→ SOURCE PASSAGE:

--- BEGIN ---

A client described a moment that stuck with me.

He was driving between appointments, thought he had a clear afternoon, and glanced at his phone to find a string of missed messages. He’d completely missed what might have been the most important meeting on his calendar that week. Not because he forgot to check his schedule — because the context was scattered and nothing had surfaced it.

“If I keep doing this,” he told me, “important people won’t take my calls anymore.”

That’s the extreme version of a problem most professionals have in a quieter form. They show up to meetings technically on time but mentally unprepared. They spend the first few minutes of every call trying to reconstruct context they should have had before they dialed in.

Who is this person again? What did we last talk about? What was I supposed to follow up on from last time?

The meeting is already happening, and you’re still getting oriented.

What a Prepared Executive Has That You Probably Don’t

At a certain level of seniority, executives have executive assistants who handle meeting prep. Before a call, the EA pulls the relevant email history, researches the person, summarizes recent context, and puts a briefing on the executive’s desk. The executive walks in already knowing the landscape.

For most people, that level of support doesn’t exist. You prep for your most important meetings when you have time, and for the rest, you wing it.

--- END ---

→ INFORMATION GIVEN:
--- BEGIN ---

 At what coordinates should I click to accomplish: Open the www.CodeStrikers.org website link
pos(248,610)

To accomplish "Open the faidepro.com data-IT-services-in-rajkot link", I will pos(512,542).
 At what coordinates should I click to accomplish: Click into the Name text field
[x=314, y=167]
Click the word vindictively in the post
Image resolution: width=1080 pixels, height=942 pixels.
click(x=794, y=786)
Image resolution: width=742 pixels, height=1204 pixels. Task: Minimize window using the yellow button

--- END ---
--- BEGIN ---

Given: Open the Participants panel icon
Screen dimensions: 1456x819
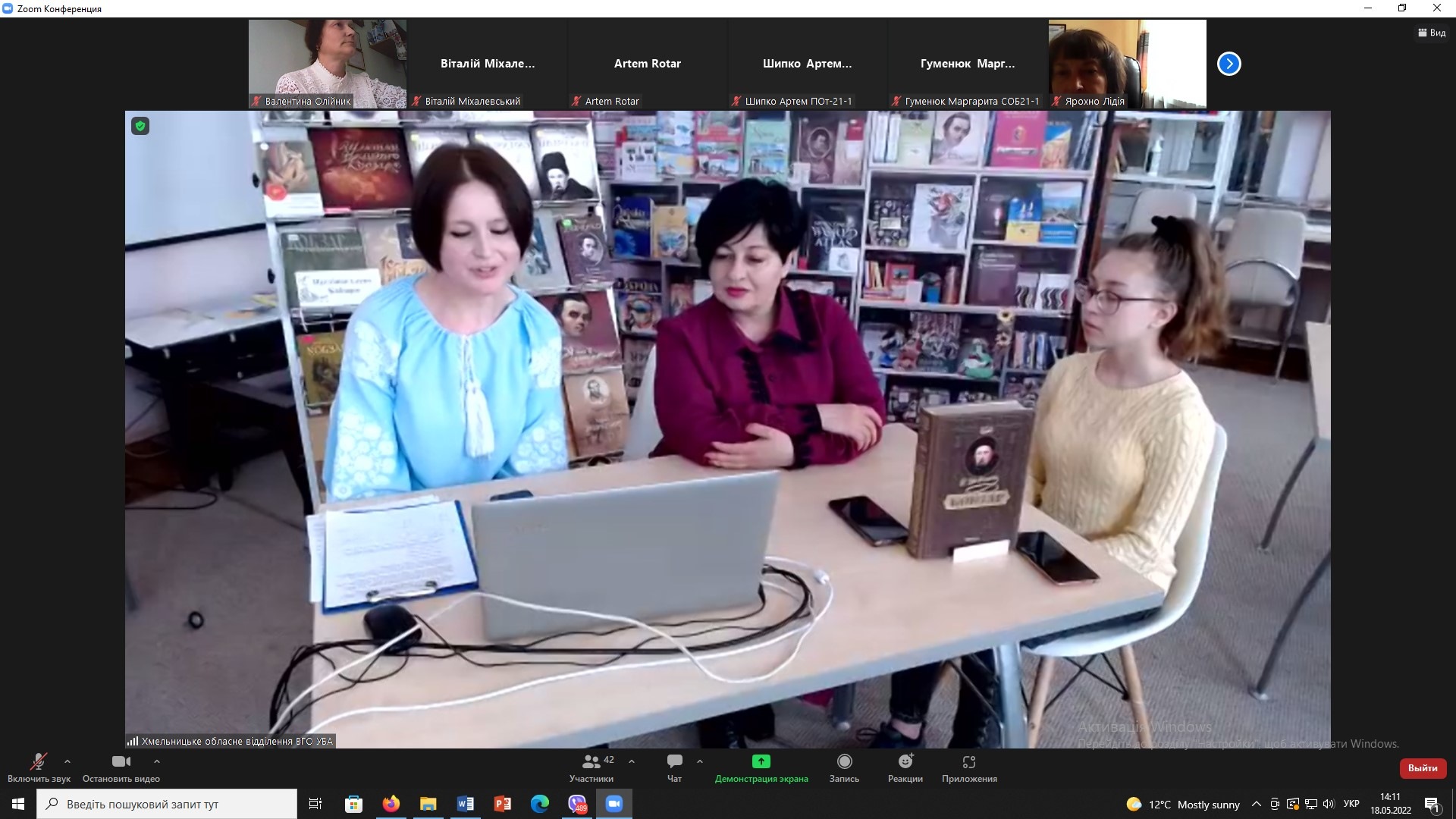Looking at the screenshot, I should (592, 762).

--- END ---

→ WRITTEN TASKS:
(1) Answer these from the passage about meeting preparation, one line each:
(a) What was the client doing when he glanced at his phone?
(b) What did he say would happen if he kept doing this?
(c) At a certain level of seniority, who handles meeting prep for executives?
(2) Write the next few paragraphs of the passage about meeting preparation, starting right after its final sentence.

→ OUTPUTS IN ORDER:
(1)
(a) He was driving between appointments.
(b) Important people wouldn't take his calls anymore.
(c) Executive assistants.

(2)
The result is a low-grade inefficiency that’s hard to measure but easy to feel: meetings that start slowly, conversations that cover the same ground as last time, relationships that don’t advance as fast as they should.

The 30-Minute Notification

The fix I’ve built — and now set up for clients — is a simple automated notification that fires 30 minutes before each calendar event.

It surfaces three things:

Email history. The last relevant threads between me and the person I’m meeting. Not every email I’ve ever sent them — just the recent, relevant ones that give context for where we are.

The meeting agenda. If there’s a description in the calendar invite or a prior document, that surfaces here. What’s the stated purpose of this call?

Three talking points. Based on the email history and agenda, the agent suggests three things worth discussing — topics we’ve raised but not resolved, follow-ups from our last call, or open threads that fit the context.

The whole thing takes two minutes to read. I walk into every call knowing what was last discussed, what today is supposed to accomplish, and what I should make sure we get to.

What Used to Require an EA

This is what a good executive assistant would do for someone at a senior level. The research, the context-gathering, the briefing — these are tasks that require someone to understand your schedule, your relationships, and your priorities well enough to surface the right information before each meeting.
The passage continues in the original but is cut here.